Concern was also raised about a lack of accountability for results at academies after Goole High School – the lowest performer at GCSE – declined to attend the committee.
Cllr Harold told the children and young people overview and scrutiny sub-committee the Goole academy had refused four requests to attend.
Goole is the only East Riding school performing below the Government's basic "floor target" of 40 per cent of pupils achieving five good GCSEs.
Cllr Harold said: "I appreciate schools can convert to academy status but these children are still East Riding children, regardless of whether it is an academy or not."
Academies including Cottingham and South Hunsley have previously attended for scrutiny of their Ofsted reports but the council has no powers to insist on attendance.

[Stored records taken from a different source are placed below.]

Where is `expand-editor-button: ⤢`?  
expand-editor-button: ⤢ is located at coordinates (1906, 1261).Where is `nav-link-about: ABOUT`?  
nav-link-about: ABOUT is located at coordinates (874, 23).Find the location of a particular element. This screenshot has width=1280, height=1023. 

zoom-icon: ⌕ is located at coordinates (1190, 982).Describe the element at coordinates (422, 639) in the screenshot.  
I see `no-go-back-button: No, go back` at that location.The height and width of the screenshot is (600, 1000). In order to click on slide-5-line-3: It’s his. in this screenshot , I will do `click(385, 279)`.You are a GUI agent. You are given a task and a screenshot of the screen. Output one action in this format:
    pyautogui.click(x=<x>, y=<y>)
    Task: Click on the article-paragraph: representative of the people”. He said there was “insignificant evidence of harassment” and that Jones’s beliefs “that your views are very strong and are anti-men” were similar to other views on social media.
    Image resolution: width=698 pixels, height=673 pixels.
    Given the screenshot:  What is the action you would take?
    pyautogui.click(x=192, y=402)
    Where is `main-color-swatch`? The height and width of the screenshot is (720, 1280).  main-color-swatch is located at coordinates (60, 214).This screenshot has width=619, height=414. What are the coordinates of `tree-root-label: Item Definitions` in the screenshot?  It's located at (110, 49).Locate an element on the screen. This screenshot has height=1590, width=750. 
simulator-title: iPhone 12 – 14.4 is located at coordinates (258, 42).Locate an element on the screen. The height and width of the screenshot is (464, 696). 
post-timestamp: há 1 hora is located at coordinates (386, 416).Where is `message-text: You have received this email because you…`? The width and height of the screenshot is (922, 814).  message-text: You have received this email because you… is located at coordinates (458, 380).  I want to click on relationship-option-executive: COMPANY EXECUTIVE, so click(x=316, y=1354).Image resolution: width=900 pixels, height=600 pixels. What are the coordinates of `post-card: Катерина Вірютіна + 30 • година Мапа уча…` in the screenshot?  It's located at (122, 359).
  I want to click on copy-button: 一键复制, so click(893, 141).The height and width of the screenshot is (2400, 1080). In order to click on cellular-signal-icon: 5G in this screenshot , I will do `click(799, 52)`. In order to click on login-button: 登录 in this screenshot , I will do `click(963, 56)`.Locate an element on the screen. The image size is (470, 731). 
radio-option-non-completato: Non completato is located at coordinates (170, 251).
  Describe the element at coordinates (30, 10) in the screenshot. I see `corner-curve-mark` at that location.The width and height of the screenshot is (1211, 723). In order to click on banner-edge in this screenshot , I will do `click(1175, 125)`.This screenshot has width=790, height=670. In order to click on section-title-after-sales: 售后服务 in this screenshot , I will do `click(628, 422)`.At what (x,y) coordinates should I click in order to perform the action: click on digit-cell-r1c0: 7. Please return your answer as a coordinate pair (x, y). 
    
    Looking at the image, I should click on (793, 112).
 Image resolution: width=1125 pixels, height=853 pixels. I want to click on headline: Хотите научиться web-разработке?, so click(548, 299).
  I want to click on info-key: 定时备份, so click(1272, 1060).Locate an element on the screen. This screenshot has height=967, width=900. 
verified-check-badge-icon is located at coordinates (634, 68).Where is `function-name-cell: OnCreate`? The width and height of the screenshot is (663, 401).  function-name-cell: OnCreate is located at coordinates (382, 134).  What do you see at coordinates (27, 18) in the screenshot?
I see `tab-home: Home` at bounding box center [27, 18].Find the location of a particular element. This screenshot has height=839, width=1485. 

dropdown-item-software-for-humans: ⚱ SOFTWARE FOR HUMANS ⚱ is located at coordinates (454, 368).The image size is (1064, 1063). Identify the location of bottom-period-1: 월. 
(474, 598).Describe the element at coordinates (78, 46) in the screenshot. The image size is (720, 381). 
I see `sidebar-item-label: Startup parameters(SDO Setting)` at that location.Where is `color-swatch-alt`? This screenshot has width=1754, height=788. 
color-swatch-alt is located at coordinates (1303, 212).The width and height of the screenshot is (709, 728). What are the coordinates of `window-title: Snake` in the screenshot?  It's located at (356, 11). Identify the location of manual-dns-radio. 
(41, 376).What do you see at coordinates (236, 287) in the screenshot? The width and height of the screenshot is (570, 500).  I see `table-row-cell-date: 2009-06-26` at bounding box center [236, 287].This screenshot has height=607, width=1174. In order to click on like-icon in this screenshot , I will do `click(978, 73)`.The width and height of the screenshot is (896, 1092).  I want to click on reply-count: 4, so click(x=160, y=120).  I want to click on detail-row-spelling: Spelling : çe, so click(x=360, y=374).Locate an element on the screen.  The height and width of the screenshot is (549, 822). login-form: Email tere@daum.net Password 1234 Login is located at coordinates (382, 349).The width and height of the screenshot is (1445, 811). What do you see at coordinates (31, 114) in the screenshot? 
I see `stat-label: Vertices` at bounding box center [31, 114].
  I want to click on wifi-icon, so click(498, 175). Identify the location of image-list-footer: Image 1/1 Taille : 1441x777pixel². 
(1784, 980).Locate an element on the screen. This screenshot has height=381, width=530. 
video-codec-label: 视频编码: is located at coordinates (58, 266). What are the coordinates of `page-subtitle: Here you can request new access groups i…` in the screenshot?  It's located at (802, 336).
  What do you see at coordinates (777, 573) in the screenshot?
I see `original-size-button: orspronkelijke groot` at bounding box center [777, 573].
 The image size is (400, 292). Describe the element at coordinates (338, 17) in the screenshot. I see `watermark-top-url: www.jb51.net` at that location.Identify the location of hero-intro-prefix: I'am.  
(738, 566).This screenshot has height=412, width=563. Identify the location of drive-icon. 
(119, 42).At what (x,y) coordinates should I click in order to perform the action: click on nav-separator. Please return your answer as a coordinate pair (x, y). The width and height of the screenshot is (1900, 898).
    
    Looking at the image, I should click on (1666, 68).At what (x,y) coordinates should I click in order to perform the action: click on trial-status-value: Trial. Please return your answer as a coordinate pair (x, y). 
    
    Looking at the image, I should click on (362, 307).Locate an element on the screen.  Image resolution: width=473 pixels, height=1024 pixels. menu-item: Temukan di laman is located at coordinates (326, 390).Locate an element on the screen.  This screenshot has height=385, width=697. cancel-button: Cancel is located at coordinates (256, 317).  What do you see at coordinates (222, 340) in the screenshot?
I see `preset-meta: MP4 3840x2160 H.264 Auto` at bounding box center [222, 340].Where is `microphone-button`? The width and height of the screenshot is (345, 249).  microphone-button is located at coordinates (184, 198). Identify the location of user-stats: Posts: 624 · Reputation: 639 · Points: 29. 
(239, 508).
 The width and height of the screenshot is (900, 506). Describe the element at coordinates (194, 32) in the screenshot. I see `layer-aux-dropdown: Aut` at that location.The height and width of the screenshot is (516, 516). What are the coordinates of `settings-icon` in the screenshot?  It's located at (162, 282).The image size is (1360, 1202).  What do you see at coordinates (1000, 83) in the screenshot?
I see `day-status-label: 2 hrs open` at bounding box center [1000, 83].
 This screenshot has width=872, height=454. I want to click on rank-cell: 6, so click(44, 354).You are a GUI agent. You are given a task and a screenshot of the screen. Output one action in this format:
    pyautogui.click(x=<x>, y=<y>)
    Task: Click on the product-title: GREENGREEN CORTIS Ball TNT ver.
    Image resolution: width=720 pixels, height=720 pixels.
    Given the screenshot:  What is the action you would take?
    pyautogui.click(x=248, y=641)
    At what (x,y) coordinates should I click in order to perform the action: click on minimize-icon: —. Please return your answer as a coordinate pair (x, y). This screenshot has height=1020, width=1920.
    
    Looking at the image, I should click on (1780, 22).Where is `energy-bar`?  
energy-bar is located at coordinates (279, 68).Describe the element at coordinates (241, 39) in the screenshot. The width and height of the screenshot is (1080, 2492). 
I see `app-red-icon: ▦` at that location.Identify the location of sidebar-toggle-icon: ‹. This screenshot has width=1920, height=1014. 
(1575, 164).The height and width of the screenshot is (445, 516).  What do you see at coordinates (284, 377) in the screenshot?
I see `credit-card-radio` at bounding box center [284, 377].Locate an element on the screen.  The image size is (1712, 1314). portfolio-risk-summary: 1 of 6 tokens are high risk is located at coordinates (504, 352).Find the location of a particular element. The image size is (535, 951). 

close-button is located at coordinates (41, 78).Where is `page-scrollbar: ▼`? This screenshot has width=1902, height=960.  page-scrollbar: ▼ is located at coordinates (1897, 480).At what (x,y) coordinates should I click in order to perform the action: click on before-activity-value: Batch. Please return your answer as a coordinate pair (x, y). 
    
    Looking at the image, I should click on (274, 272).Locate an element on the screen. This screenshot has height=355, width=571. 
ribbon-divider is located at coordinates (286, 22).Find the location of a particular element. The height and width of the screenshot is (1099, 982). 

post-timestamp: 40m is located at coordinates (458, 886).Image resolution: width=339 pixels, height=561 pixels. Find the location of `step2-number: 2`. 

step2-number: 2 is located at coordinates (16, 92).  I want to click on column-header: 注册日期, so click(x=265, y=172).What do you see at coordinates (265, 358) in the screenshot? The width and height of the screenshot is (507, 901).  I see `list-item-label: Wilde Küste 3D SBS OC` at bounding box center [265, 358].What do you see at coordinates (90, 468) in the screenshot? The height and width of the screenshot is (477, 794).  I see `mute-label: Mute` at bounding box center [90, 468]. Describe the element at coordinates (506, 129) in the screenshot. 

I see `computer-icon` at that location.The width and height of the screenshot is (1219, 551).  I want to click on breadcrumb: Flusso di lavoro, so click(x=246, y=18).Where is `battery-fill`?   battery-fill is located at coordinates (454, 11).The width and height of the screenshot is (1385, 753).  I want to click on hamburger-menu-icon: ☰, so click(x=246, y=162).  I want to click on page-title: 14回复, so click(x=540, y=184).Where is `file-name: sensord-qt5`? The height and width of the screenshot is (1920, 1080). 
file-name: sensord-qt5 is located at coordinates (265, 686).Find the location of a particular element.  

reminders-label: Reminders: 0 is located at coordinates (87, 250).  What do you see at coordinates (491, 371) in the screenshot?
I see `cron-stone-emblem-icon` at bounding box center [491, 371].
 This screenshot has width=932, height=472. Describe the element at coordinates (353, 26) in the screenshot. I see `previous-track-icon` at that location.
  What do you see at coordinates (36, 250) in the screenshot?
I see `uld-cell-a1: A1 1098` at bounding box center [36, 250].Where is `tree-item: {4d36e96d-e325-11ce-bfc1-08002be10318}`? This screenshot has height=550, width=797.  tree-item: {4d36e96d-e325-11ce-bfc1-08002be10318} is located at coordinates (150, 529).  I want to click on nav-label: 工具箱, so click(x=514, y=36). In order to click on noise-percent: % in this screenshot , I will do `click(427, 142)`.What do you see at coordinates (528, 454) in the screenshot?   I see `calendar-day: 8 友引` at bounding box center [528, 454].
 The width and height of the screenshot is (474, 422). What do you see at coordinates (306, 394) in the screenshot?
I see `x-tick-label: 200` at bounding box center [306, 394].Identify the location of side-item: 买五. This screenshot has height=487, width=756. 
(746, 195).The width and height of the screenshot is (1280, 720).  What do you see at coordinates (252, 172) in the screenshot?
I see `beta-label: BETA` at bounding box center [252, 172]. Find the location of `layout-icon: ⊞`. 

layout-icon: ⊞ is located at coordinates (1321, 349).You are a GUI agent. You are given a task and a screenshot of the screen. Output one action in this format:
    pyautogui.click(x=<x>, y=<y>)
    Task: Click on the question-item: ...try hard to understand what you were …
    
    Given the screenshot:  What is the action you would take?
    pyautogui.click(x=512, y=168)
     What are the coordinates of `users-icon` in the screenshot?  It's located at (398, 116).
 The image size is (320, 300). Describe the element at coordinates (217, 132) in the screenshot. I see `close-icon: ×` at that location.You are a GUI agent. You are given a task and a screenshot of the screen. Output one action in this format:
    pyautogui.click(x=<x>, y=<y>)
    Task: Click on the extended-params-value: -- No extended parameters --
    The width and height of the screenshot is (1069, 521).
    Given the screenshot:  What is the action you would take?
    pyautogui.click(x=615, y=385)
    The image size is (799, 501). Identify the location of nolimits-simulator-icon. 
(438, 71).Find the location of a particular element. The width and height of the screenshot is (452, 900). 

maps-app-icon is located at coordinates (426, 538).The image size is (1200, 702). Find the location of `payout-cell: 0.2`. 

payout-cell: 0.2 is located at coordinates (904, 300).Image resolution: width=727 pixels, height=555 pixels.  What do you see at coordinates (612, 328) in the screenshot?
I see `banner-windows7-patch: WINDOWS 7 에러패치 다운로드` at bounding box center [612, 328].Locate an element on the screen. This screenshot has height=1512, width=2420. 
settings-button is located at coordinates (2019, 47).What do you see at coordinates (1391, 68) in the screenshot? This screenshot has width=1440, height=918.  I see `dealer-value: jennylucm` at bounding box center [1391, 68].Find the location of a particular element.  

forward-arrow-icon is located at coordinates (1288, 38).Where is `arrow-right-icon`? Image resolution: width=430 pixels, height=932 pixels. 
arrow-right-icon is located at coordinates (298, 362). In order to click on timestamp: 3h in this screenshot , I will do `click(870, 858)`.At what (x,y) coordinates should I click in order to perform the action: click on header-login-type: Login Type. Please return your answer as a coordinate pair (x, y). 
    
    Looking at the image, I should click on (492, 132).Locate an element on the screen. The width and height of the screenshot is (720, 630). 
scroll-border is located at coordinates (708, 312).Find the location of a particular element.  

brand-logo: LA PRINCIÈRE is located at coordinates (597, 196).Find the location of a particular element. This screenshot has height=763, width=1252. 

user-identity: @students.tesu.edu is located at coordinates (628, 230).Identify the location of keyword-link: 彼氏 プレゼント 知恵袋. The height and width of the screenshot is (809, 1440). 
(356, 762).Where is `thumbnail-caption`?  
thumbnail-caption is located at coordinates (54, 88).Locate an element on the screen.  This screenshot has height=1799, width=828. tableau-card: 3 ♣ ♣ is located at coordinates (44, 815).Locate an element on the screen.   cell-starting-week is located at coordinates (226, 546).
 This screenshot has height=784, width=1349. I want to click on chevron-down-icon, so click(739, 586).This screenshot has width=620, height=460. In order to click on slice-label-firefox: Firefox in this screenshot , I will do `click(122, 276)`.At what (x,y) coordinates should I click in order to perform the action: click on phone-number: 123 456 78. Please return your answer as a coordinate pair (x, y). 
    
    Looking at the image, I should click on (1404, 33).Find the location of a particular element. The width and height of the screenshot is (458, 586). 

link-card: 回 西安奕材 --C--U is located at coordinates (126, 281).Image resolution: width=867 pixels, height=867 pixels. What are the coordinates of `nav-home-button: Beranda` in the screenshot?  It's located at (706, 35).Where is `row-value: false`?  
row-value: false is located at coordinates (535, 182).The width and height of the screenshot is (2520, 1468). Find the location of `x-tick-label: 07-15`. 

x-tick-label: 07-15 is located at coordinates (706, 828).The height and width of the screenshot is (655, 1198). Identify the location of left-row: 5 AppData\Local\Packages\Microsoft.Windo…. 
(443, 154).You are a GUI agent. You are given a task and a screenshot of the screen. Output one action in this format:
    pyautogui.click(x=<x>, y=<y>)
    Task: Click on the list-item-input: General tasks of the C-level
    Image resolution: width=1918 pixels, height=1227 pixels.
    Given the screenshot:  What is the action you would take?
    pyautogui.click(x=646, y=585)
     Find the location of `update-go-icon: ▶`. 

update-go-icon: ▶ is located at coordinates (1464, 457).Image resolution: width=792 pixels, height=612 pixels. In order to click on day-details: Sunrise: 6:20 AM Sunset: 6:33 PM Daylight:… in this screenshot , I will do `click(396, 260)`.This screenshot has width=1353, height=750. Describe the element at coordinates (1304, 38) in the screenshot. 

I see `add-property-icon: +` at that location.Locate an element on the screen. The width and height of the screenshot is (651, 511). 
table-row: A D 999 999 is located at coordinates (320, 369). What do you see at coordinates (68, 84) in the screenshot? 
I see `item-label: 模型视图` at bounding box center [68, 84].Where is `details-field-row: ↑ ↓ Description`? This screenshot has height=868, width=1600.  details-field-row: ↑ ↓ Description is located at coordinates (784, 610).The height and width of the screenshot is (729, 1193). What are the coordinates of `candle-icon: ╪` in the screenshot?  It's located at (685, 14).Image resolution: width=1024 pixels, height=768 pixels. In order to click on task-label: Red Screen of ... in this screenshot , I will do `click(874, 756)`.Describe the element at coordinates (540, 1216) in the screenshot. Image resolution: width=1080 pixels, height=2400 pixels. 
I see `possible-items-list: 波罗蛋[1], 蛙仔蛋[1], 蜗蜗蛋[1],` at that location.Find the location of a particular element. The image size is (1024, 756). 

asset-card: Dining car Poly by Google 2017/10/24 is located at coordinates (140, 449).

Cllr Harold said: "We do have concerns in the light of the Department for Education's (DfE) latest stance that councils should continue to scrutinise academies.
"They expect us to scrutinise but we have no powers to bring the academies in.
"We should send a strongly- worded letter to the DfE and copy it to our MPs, saying we wish to fulfil what we see as our scrutiny role but we have no powers to do it."
Councillor Josh Newlove said: "My fear is the DfE is powerless as well, I don't know what it can do.
"I don't think it can say to the academies in the East Riding 'Go to the scrutiny committee', it's not in the legislation."
John Killeen, branch secretary of the National Association of Head Teachers, fears problem-hit academies could stay under the radar because they do not have to answer to the local authority.
He told the committee: "There is merit in raising the issue of accountability for academies.
"As a local authority, the East Riding is measured on the performance of all the pupils in the East Riding – the DfE does not draw a line between academies and schools.
"If standards drop, the East Riding will be held accountable but the authority is powerless to influence what happens at the academies."
Officials said academies are "almost universally" accepting improvement support from the council.